3. Since there are now three voting members instead of the original five, the remaining admin servers form a majority of two out of three. This can be validated by fact that a new leader has been elected and is one of the connected admin servers:

nuocmd show domain
...
Servers:
  [r0db0] 172.31.45.7:48005 [last_ack = 4.89] [member = ADDED] [raft_state = ACTIVE] (LEADER, Leader=r0db0, log=46/103/103) Connected *
  [r0db1] 172.31.44.101:48005 [last_ack = 4.61] [member = ADDED] [raft_state = ACTIVE] (FOLLOWER, Leader=r0db0, log=46/103/103) Connected
  [r0db2] 172.31.42.100:48005 [last_ack = NEVER] [member = ADDED] [raft_state = <NO VALUE>] (<NO VALUE>, Leader=<NO VALUE>, log=?/?/?) Disconnected
  [r0db3] 172.31.47.31:48005 [last_ack = NEVER] [member = ADDED] [raft_state = <NO VALUE>] (<NO VALUE>, Leader=<NO VALUE>, log=?/?/?) Disconnected
  [r0db4] 172.31.47.176:48005 [last_ack = NEVER] [member = ADDED] [raft_state = <NO VALUE>] (<NO VALUE>, Leader=<NO VALUE>, log=?/?/?) Disconnected

4. The disconnected servers can now be permanently removed from the durable domain using the delete server command.

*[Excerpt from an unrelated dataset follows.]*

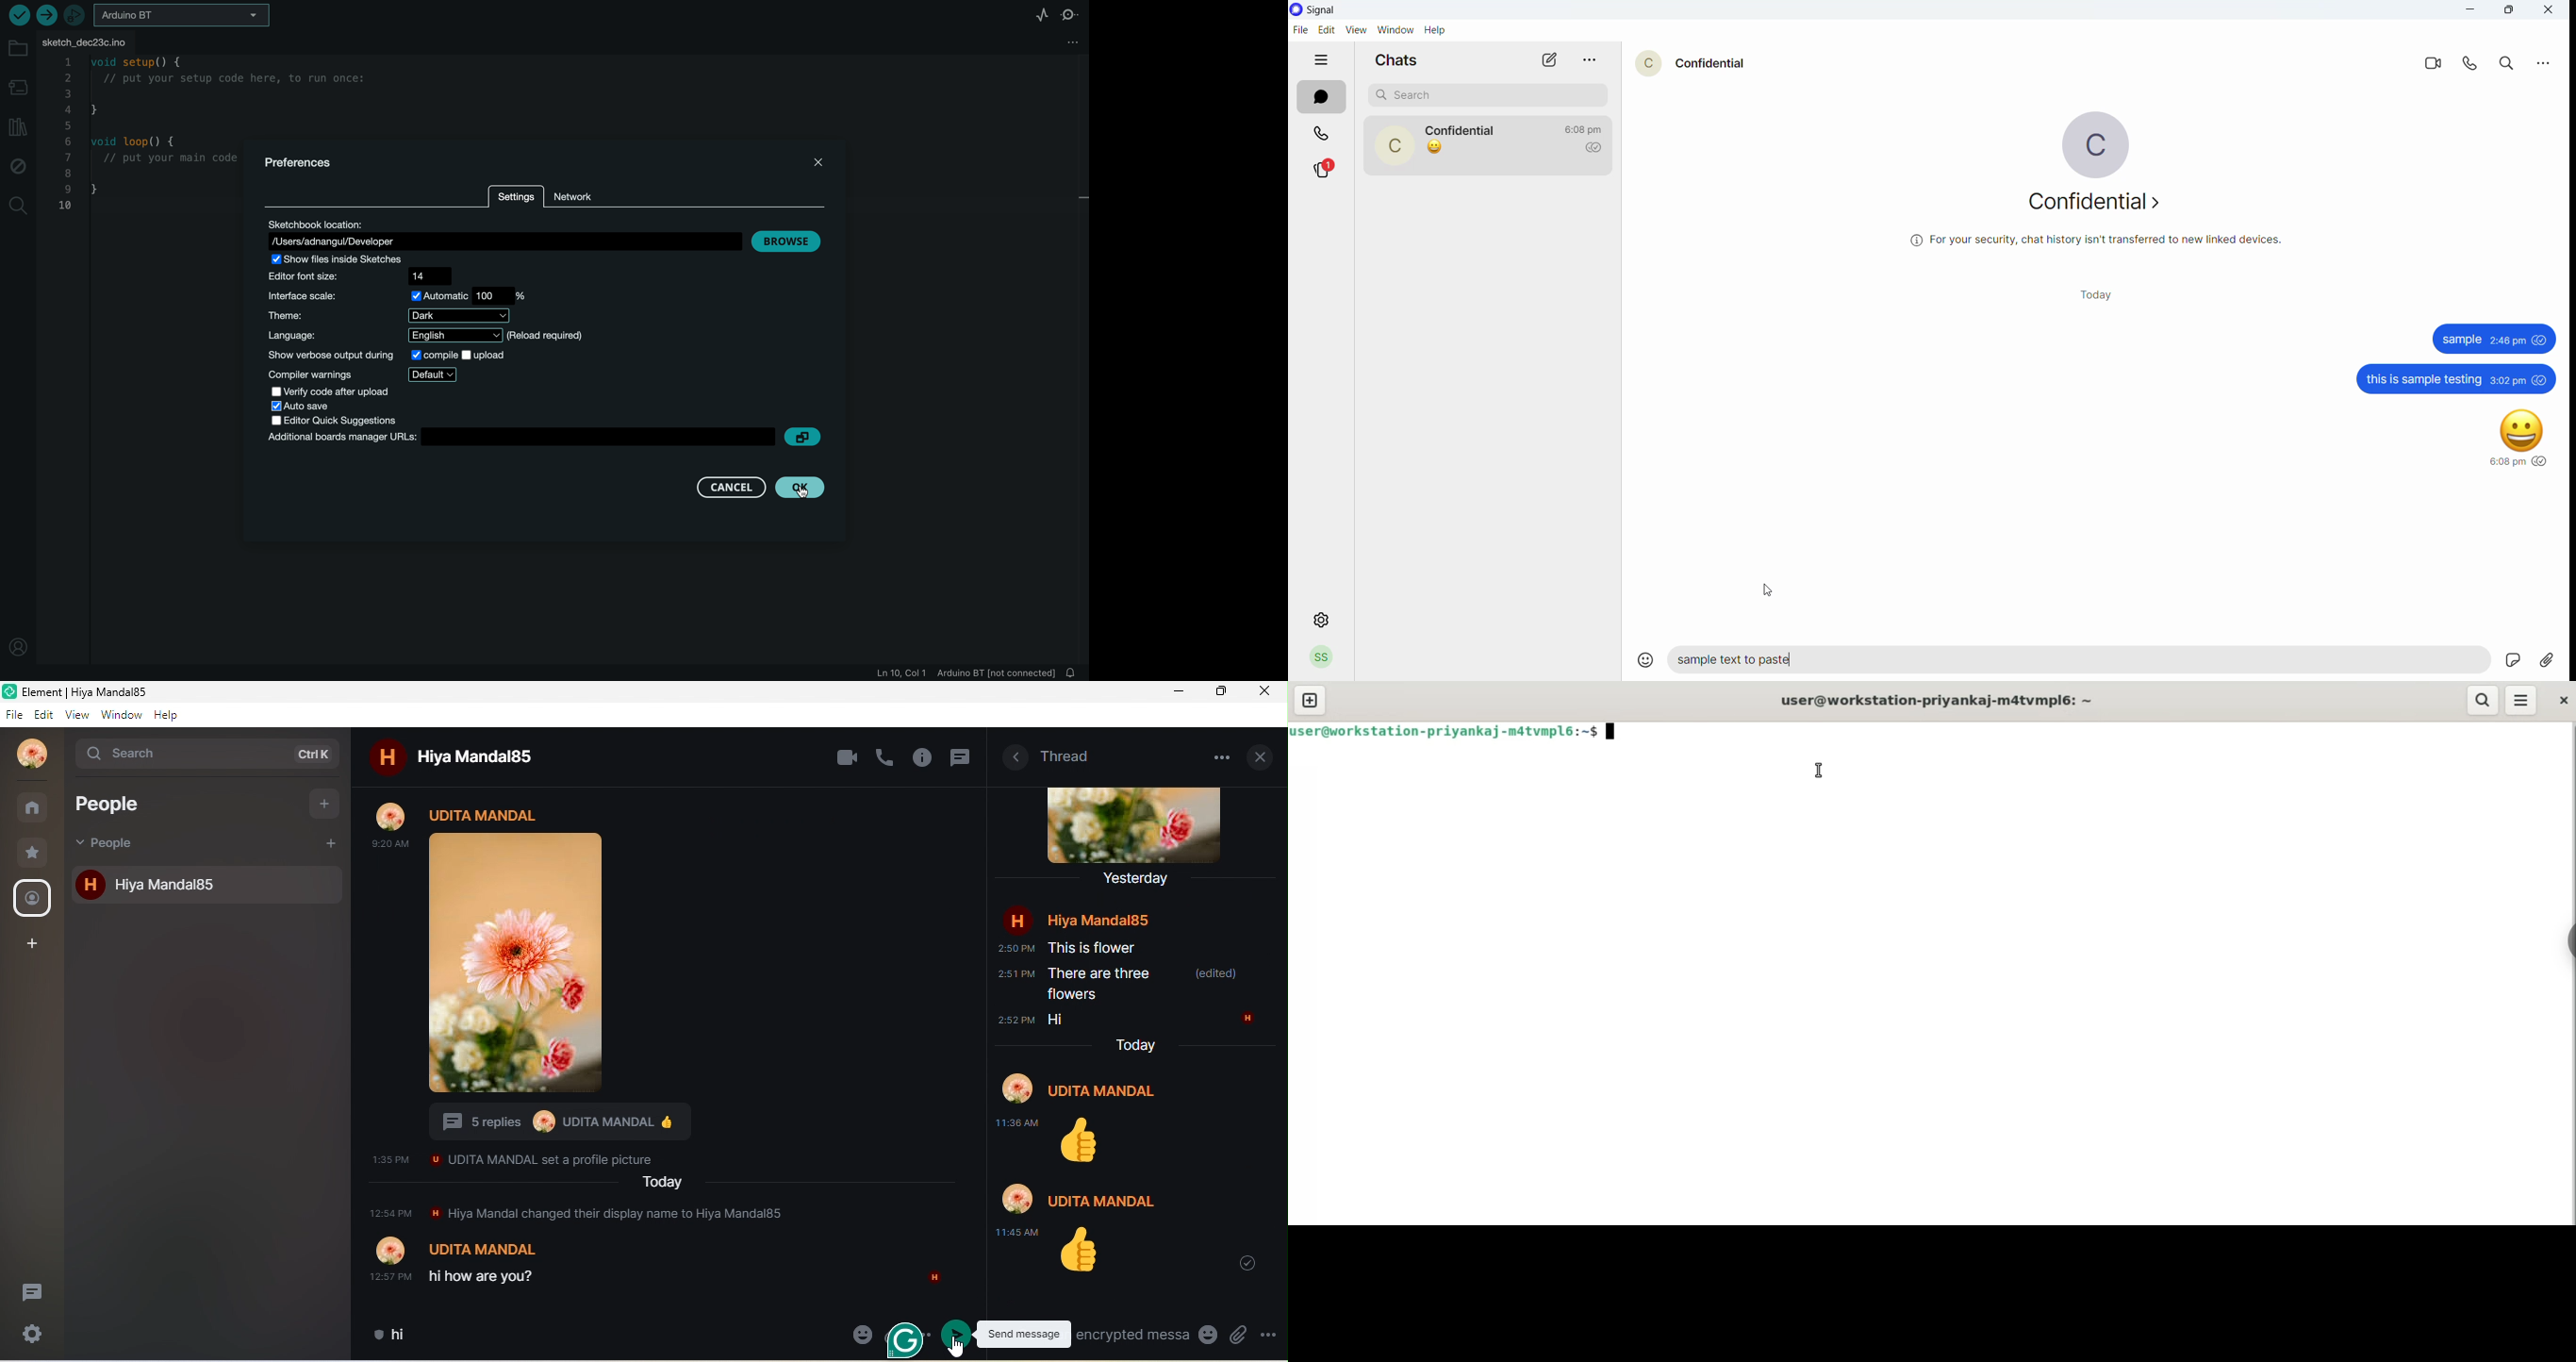 The width and height of the screenshot is (2576, 1372). Describe the element at coordinates (1068, 756) in the screenshot. I see `thread` at that location.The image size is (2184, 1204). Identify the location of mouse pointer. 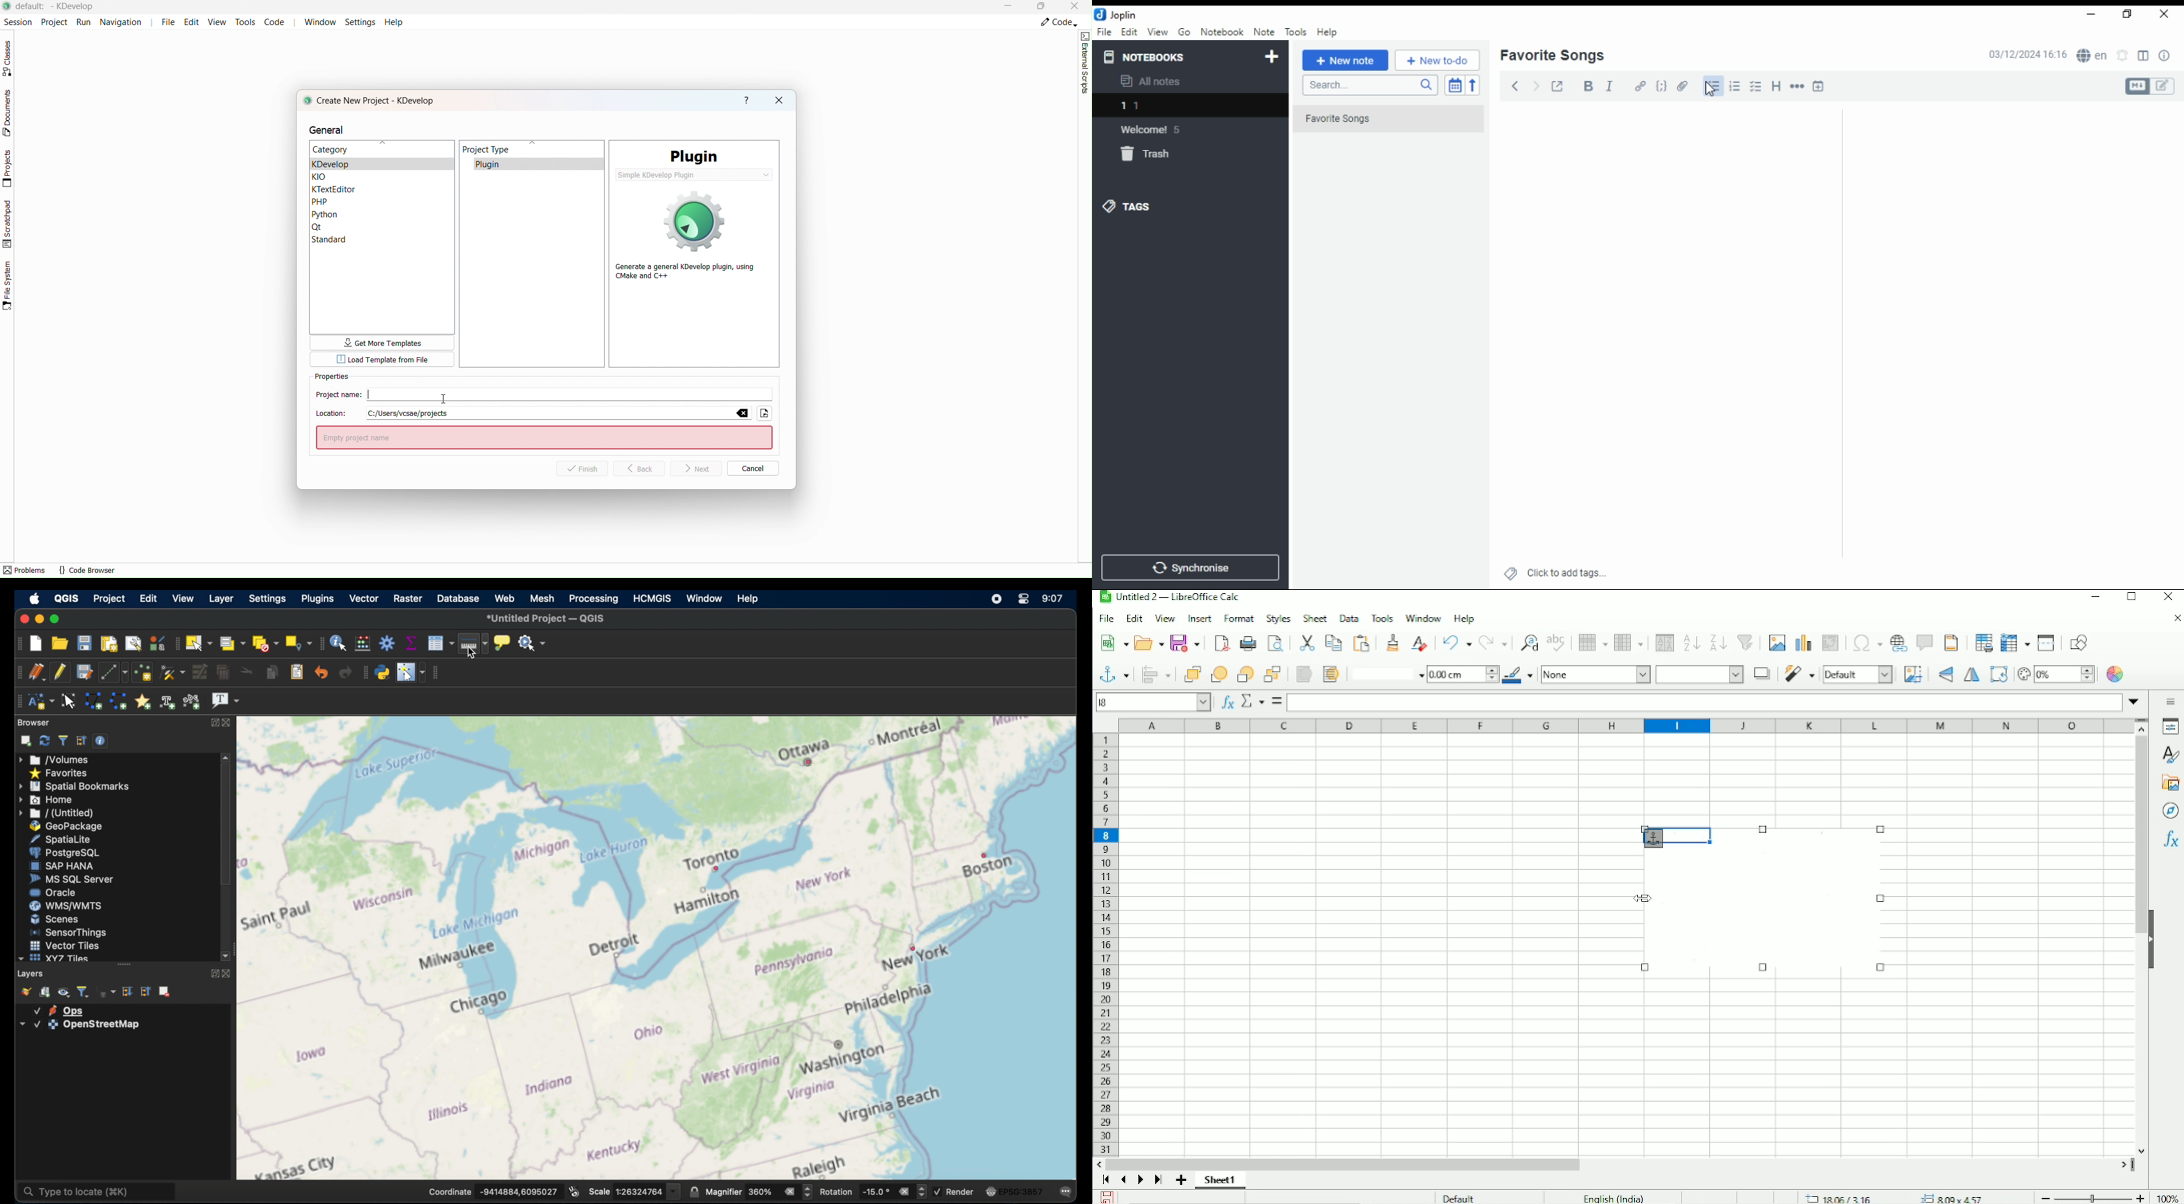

nuocmd delete server --server-id r0db4
nuocmd show domain
...
Servers:
  [r0db0] 172.31.45.7:48005 [last_ack = 5.35] [member = ADDED] [raft_state = ACTIVE] (LEADER, Leader=r0db0, log=46/106/106) Connected *
  [r0db1] 172.31.44.101:48005 [last_ack = 5.35] [member = ADDED] [raft_state = ACTIVE] (FOLLOWER, Leader=r0db0, log=46/106/106) Connected
  [r0db2] 172.31.42.100:48005 [last_ack = NEVER] [member = ADDED] [raft_state = <NO VALUE>] (<NO VALUE>, Leader=<NO VALUE>, log=?/?/?) Disconnected
  [r0db3] 172.31.47.31:48005 [last_ack = NEVER] [member = ADDED] [raft_state = <NO VALUE>] (<NO VALUE>, Leader=<NO VALUE>, log=?/?/?) Disconnected
nuocmd delete server --server-id r0db3
nuocmd show domain
...
Servers:
[r0db0] 172.31.45.7:48005 [last_ack = 9.55] [member = ADDED] [raft_state = ACTIVE] (LEADER, Leader=r0db0, log=46/109/109) Connected *
[r0db1] 172.31.44.101:48005 [last_ack = 9.55] [member = ADDED] [raft_state = ACTIVE] (FOLLOWER, Leader=r0db0, log=46/106/106) Connected
 [r0db2] 172.31.42.100:48005 [last_ack = NEVER] [member = ADDED] [raft_state = <NO VALUE>] (<NO VALUE>, Leader=<NO VALUE>, log=?/?/?) Disconnected
Servers that are deleted may not be able to re-enter the domain with the existing server IDs.

5. Restart the admin servers without the --evicted-servers option.

It is important to restart the admin servers immediately. Failure to do so could cause issues with quorum voting in the domain in the future.

If the issue that caused you to delete a server ID from the domain is resolved you may wish start the admin server on the host in question again.